Seven years and more on from the landslide election victory that brought the Blair government into power, much of the initial enthusiasm for a centralist approach to ‘big’ government has waned. But the commitment to promoting social justice remains. What has changed is that there appears to be a more sophisticated recognition of the complexity, pervasiveness and durability of the social problems that have to be confronted. At the same time, there is greater awareness of the need to learn the lessons from past attempts to promote social change. With the benefit of hindsight, many of New Labour’s first flurry of social policy initiatives now look naive and over- optimistic. The enthusiasm for evidence-based policy-making, for example, quickly gave way to a desperate scrabble for quick wins to substantiate the ‘can-do’ rhetoric of the government as it became increasingly clear that the scientific basis for effective interventions to reduce long-standing problems such as health inequalities was remarkably weak. In these circumstances, it would be easy to dismiss the first generation of policy initiatives and to move on, but that would be a mistake and a waste. There is much of value to learn from the early attempts by New Labour to deliver on its election promises. This book seeks to contribute to that process.
One strand of New Labour’s initial strategy involved a focus on area- based initiatives (ABIs) to reduce the effects of persistent disadvantage in neighbourhoods blighted by generations of poverty and neglect. Health Action Zones were the first example of this type of intervention, and their focus on community-based initiatives to tackle the wider social determinants of health inequalities excited great interest both nationally and internationally. Like so many other initiatives, HAZs were established in relative haste as high-profile pathfinders that were intended to modernise health care and reduce health inequalities in the most disadvantaged parts of England. One consequence is that they quickly lost their relatively high profile as the policy agenda filled with an ever-expanding list of new initiatives to transform public services and promote social justice. By the beginning of 2003, after most of them had been active for half or less of their intended seven- year lives, they were to all intents and purposes wound up. Nevertheless, the main purposes for which they were established remain important.

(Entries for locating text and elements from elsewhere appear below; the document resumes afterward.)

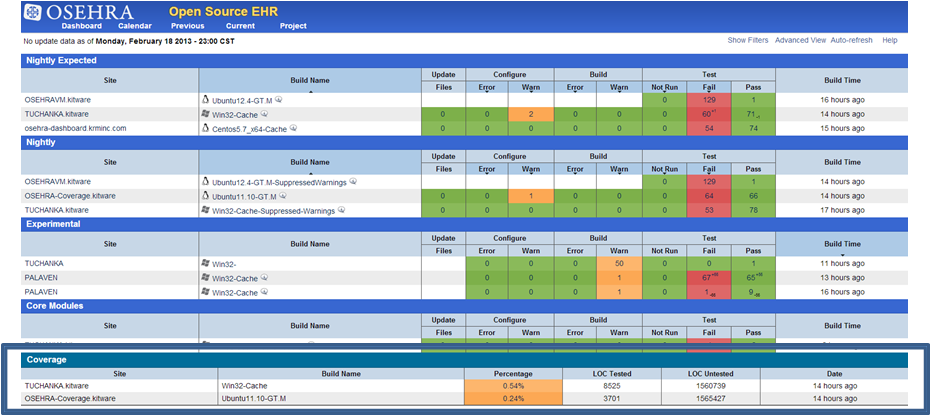Sort Nightly Expected by Build Name header
930x415 pixels.
point(309,80)
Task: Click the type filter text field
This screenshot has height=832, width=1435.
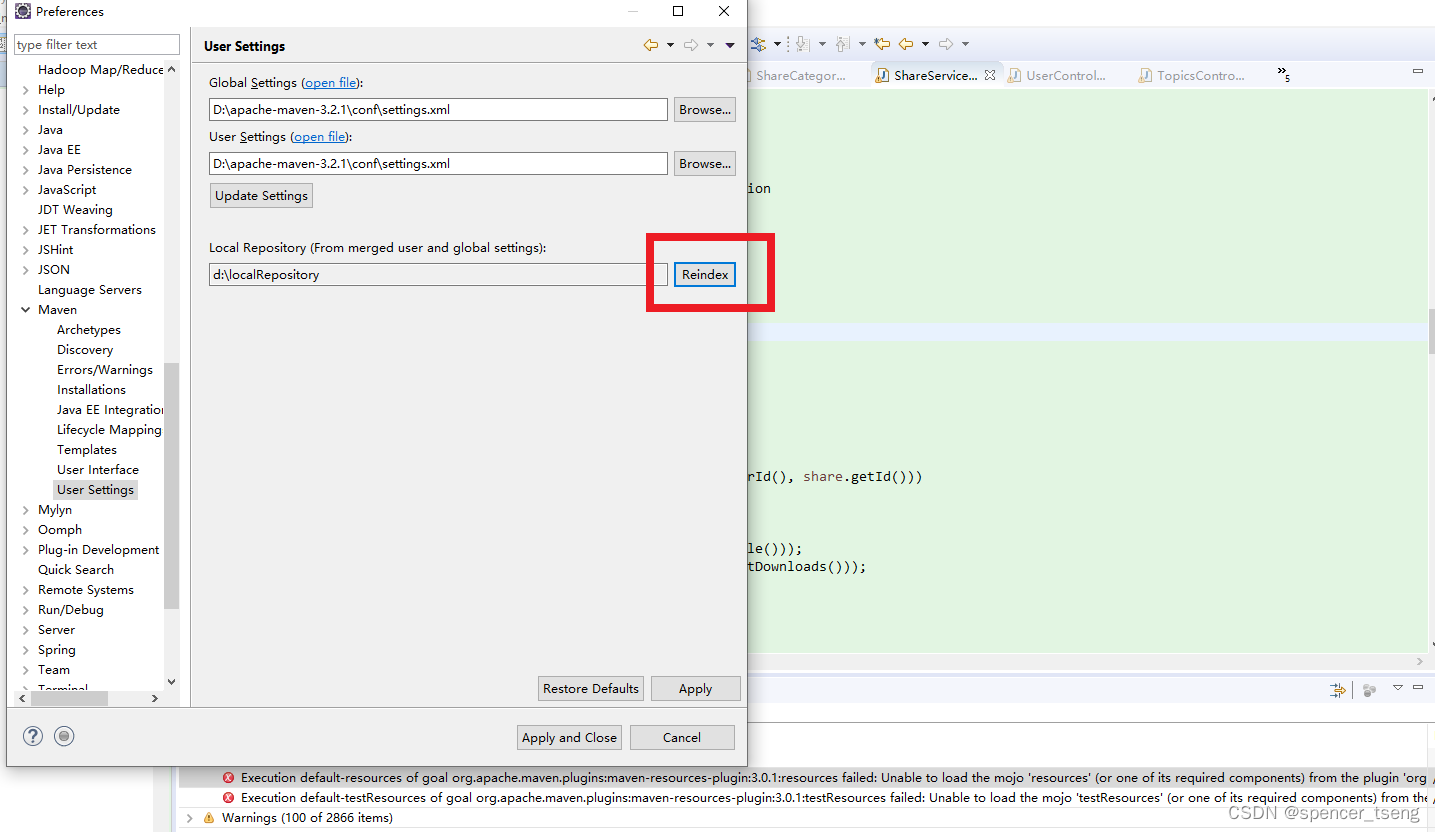Action: (x=96, y=44)
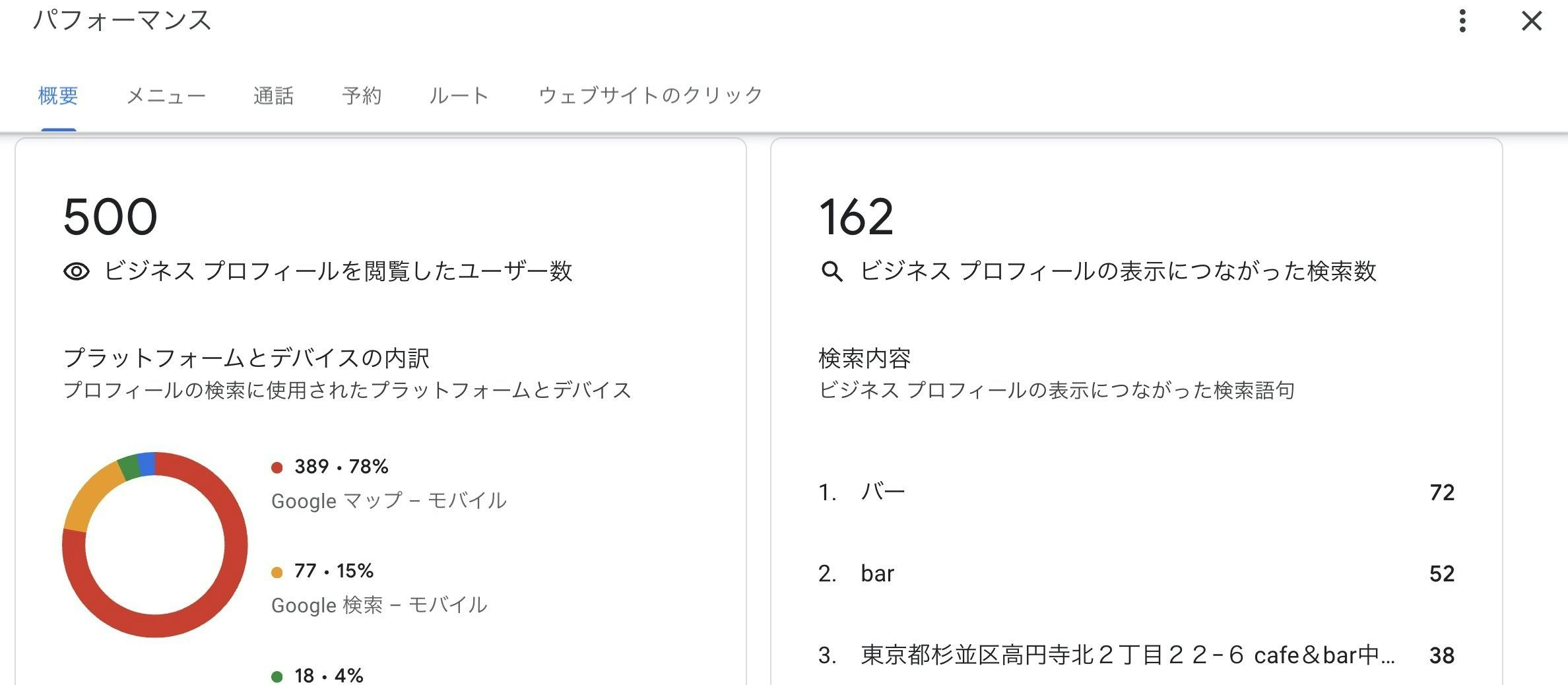
Task: Go to the 予約 tab
Action: 362,96
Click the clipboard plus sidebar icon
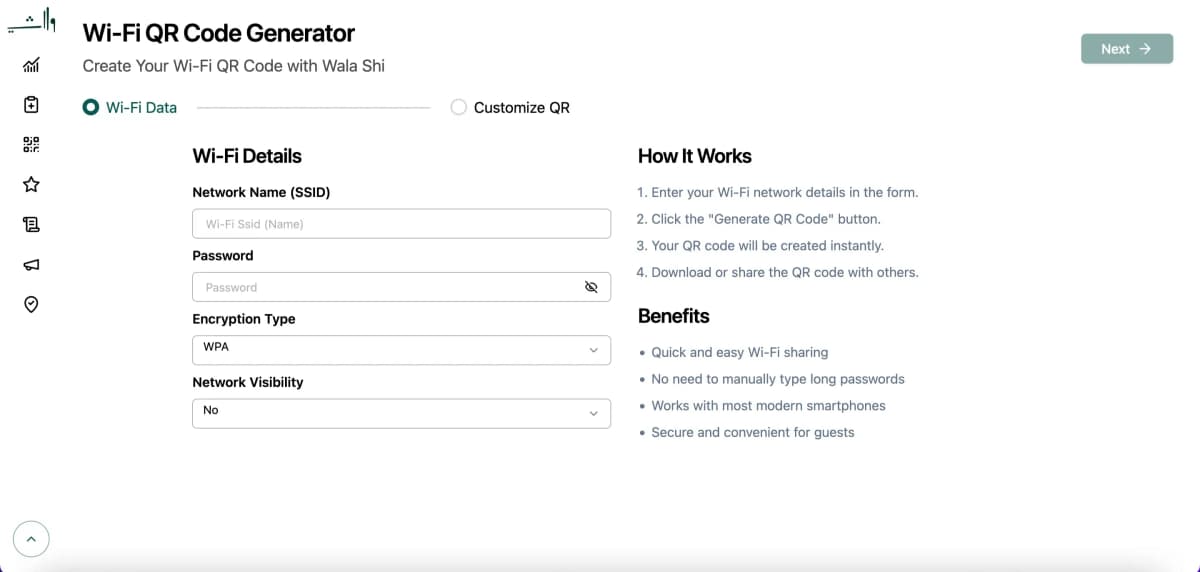The height and width of the screenshot is (572, 1200). (31, 104)
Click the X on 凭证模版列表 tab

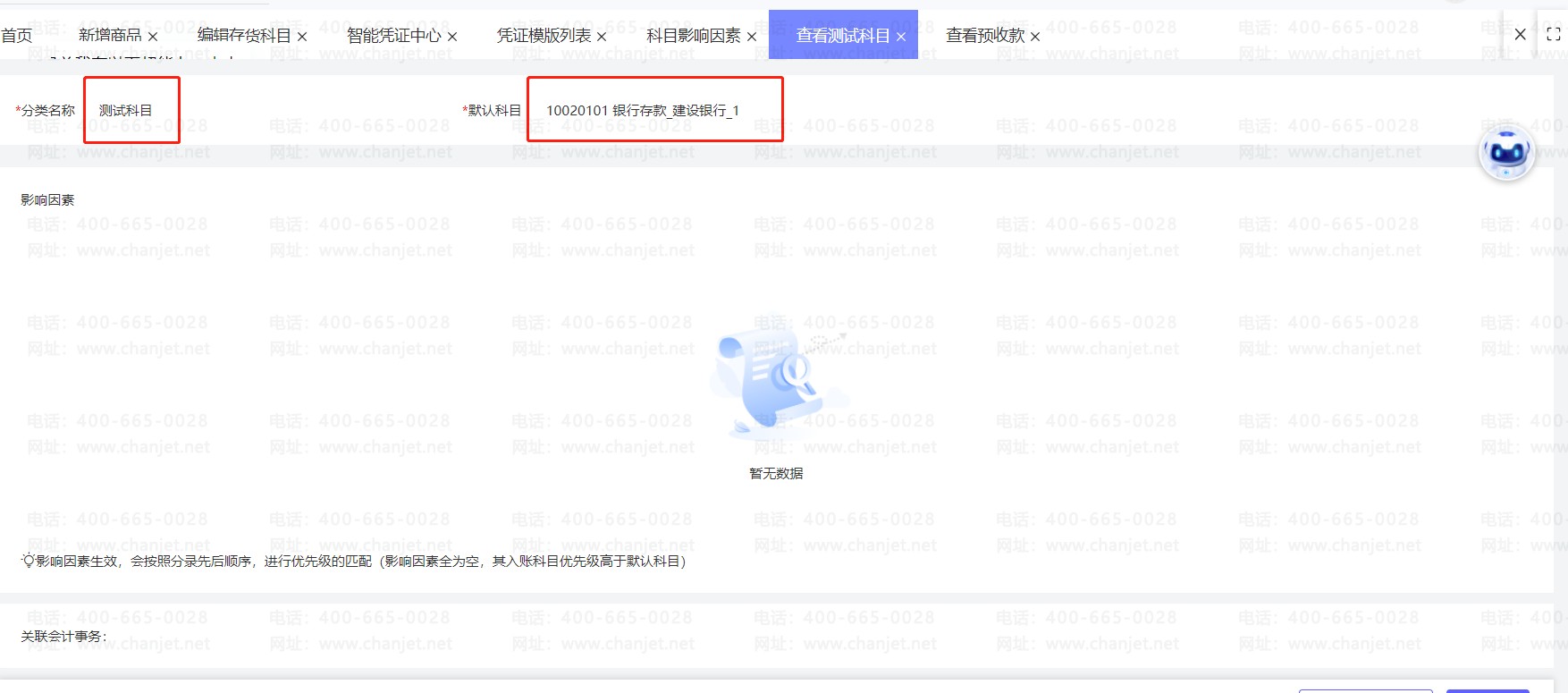point(602,37)
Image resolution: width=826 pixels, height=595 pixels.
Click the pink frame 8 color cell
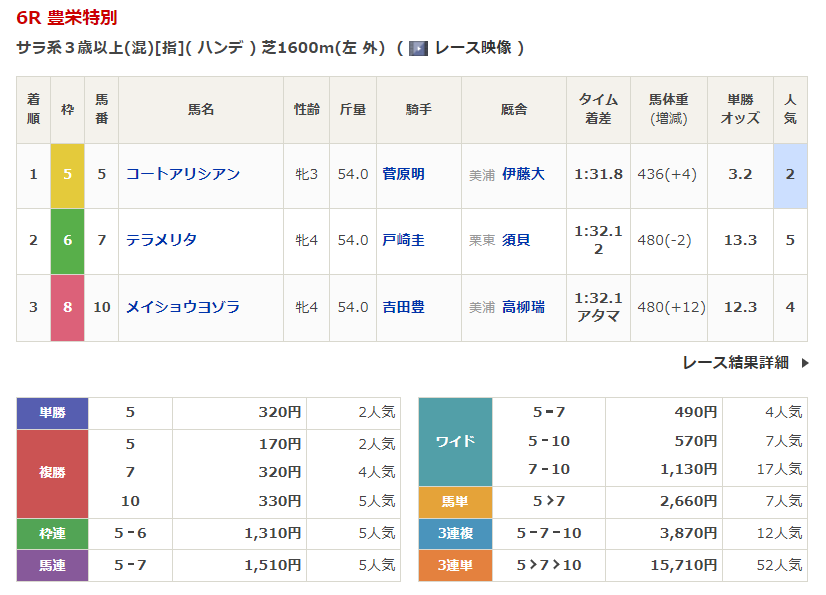67,308

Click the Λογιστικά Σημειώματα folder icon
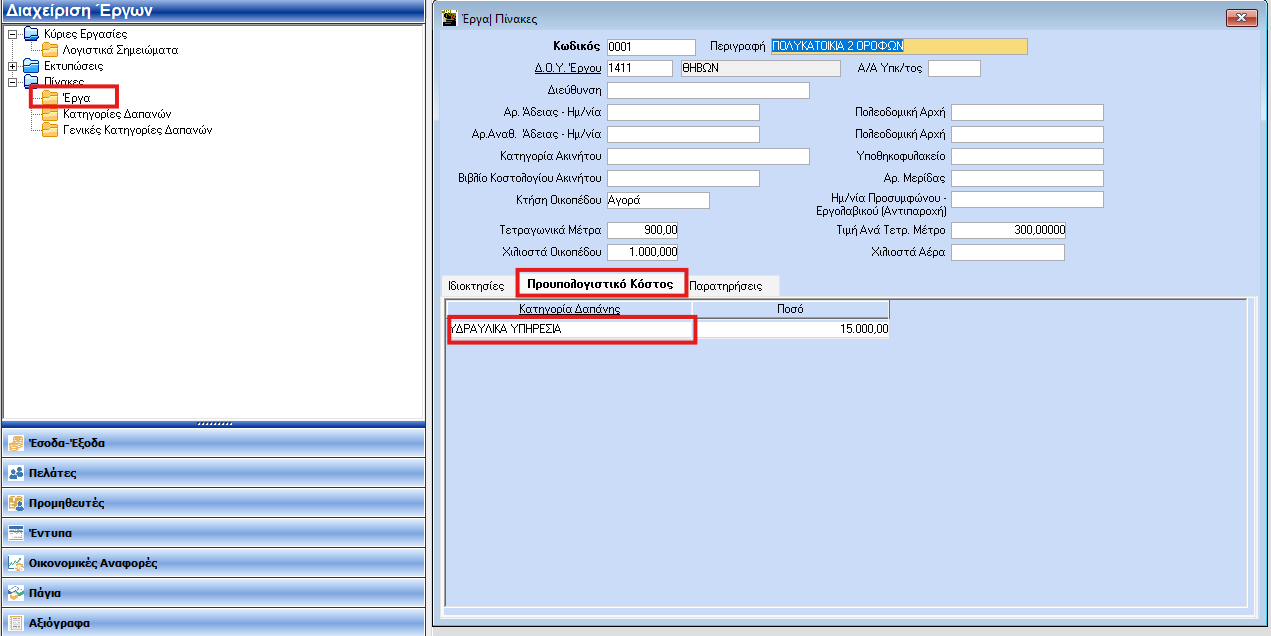click(50, 50)
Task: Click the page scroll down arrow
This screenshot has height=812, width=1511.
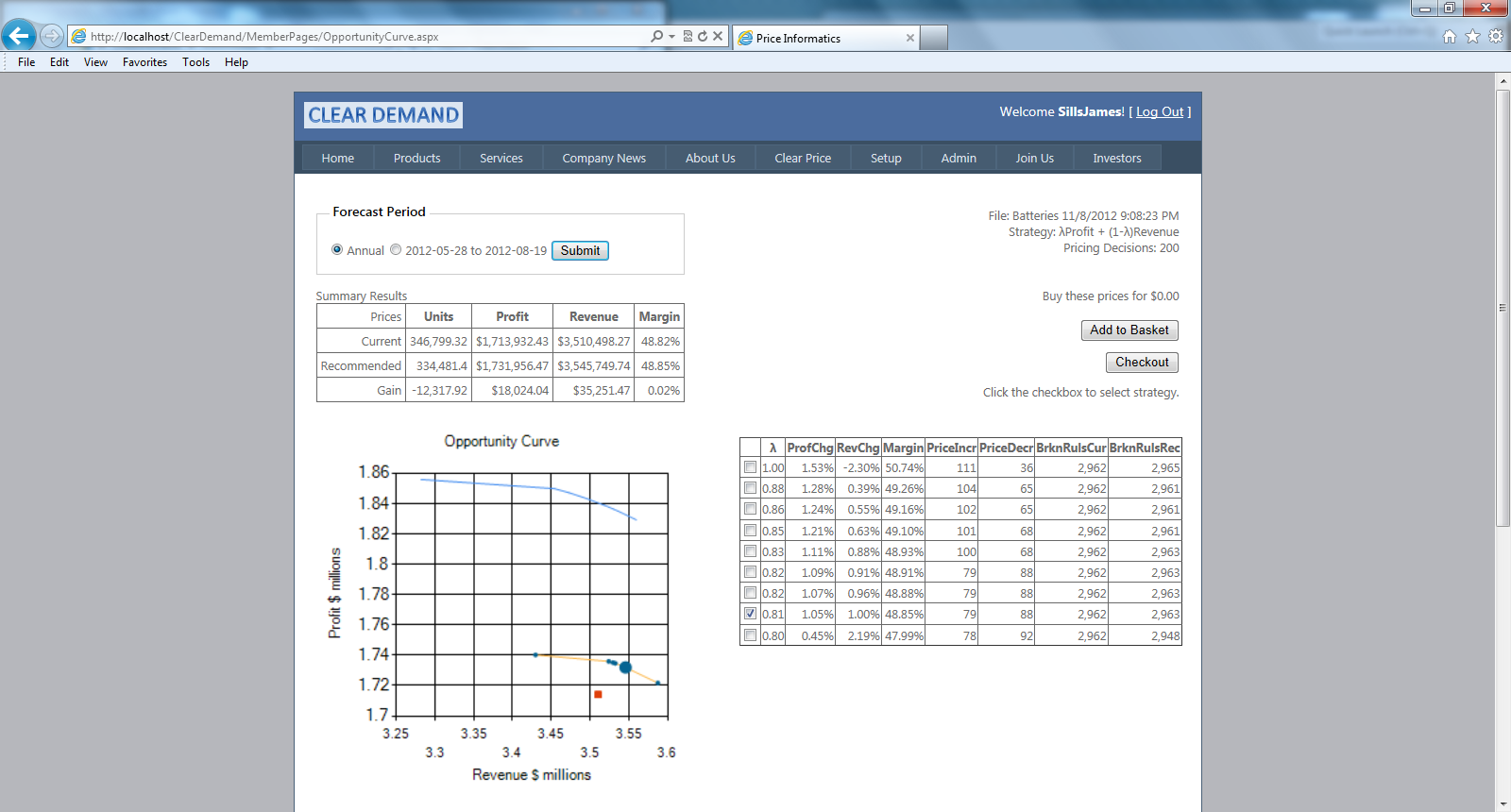Action: click(1503, 804)
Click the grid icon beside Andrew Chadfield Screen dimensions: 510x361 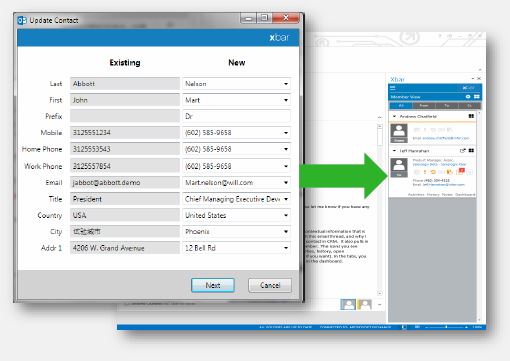[471, 116]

So what can be learnt from the experience of Health Action Zones? This book draws on a wealth of findings from the national evaluation of the initiative. It provides a context for and an overview of the HAZ experience, and it explores why many of the great expectations associated with HAZs at their launch failed to materialise. Among the questions it addresses are:
  • is there a useful tale to be told about policy failure?
  • or is there perhaps a story of progress in the face of adversity?
The answer turns out to be a bit of both. Throughout the book evidence is provided that adds up to the conclusion that HAZs made a good start in difficult circumstances rather than that they failed.
In telling some of the many stories that have to be told to make any sense of the HAZ experience, there are important lessons to be learned about the design, implementation and evaluation of complex community-based initiatives that seek to tackle social problems such as health inequalities. But before our collective impressions of the nature of the HAZ journey and its implications begins, it is important to provide some contextual material about the most important of the issues that they were established to address. To understand both the limitations and the potential of the HAZ initiative, it is essential to have some appreciation of the nature of the problem of health inequalities, the latest scientific evidence about their causes, and the possible role of local action in any strategy to reduce them.
Health Inequalities: The Problem
Health inequalities have been documented in Britain for over 150 years (Benzeval 2002), and despite considerable increases in overall life expectancy during the twentieth century, they continue to persist to the present day (Donaldson 2001). However, what is meant by the term ‘health inequalities’ (Whitehead 1992; Braveman and Gruskin 2003) and how the phenomena are measured (Mackenbach and Kunst 1997; Kawachi et al. 2002) are both the subject of considerable debate. Moreover, there are a number of different dimensions of health inequalities – social, geographic, gender and ethnic – that are considered to be important. There is not room to explore all of the relevant issues here; instead evidence about the main inequalities identified by the Labour government as important policy objectives – geographic and socio-economic (DH 2001b) – is considered. However, most commentators, including the government, recognise that other dimensions of inequalities in health such as those between men and women (Annandale and Hunt 2000) and among different ethnic groups (Nazroo 1999) are important.
Evidence about inequalities in life expectancy at birth among socioeconomic groups in the late 1990s is shown in Figure 1.1. Taken from the Longitudinal Study (LS), these data show that boys born to professional parents in 1997–9 could expect to live to the age of 78.5, 7.4 years longer than those born to fathers with unskilled occupations. The equivalent gap for girls is 5.7 years.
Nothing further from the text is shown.